Officials released updated spending totals well after the Healey administration said it ran out of money to pay shelter providers and fulfill contracts and as Beacon Hill Democrats are weighing another $425 million infusion to keep services afloat for the rest of the fiscal year.
House lawmakers approved a spending bill last week that shuttled more funds to the shelter system and imposed strict limits on who can receive benefits, including by barring non-Massachusetts residents from gaining access to shelters.
The bill, passed on party lines with nearly all Democrats in support, also capped the total number of families allowed into the shelter system at 4,000 starting Dec. 31 and ending Dec. 31, 2026.
Senate Democrats released their version of the plan Monday. The proposal largely stuck to what the House sent them the week before and Healey had called on lawmakers to green light last month.
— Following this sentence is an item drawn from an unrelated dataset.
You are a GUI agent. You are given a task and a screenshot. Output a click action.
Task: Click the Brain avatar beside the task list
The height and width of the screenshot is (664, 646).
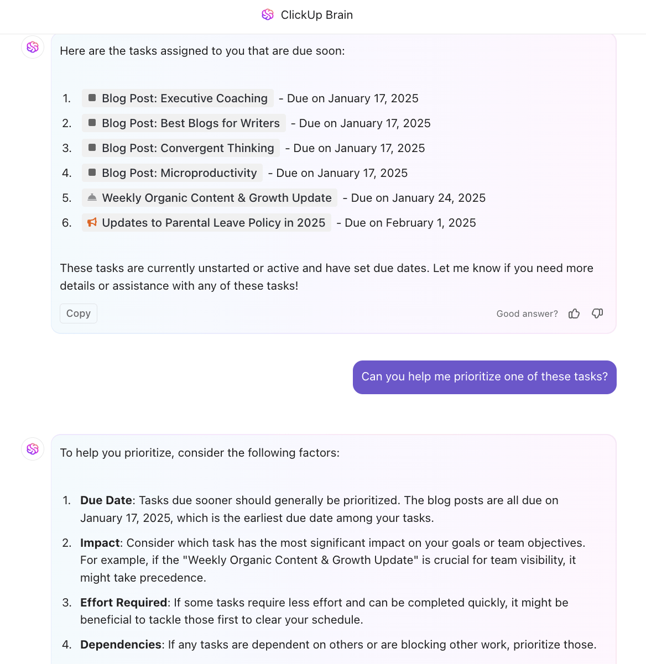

The Senate did add several additional measures, including language that would require Healey’s housing office to come up with a plan to phase out the use of costly hotels and motels serving as shelters by the end of the year, something the governor has pledged to do.
Both branches attempt to remove presumptive eligibility for shelter applicants, or the practice of placing families into temporary housing for up to a month based on self-attestations and then using that time to determine whether they are actually eligible for benefits.
The Senate’s spending bill would let state officials place families on a shelter waitlist if they appear to be eligible for shelter but need more time to obtain third-party verifications.
Both bills would give “non-eligible” families — including those that just arrived in the country — access to overflow shelters for up to 30 days.
And in a shift for the Democratic-led House and Senate, both branches proposed implementing a residency requirement for shelter access that would bar access for families who are not residents of Massachusetts and lawfully permitted in the United States.
The two chambers allow for an exception in cases where a child in the family is lawfully in the country. Both bills require each shelter applicant to show an “intent to remain” in Massachusetts by providing one of a series of documents.
The Senate plans to hold two formal sessions this week, with the shelter spending bill expected to surface during either meeting.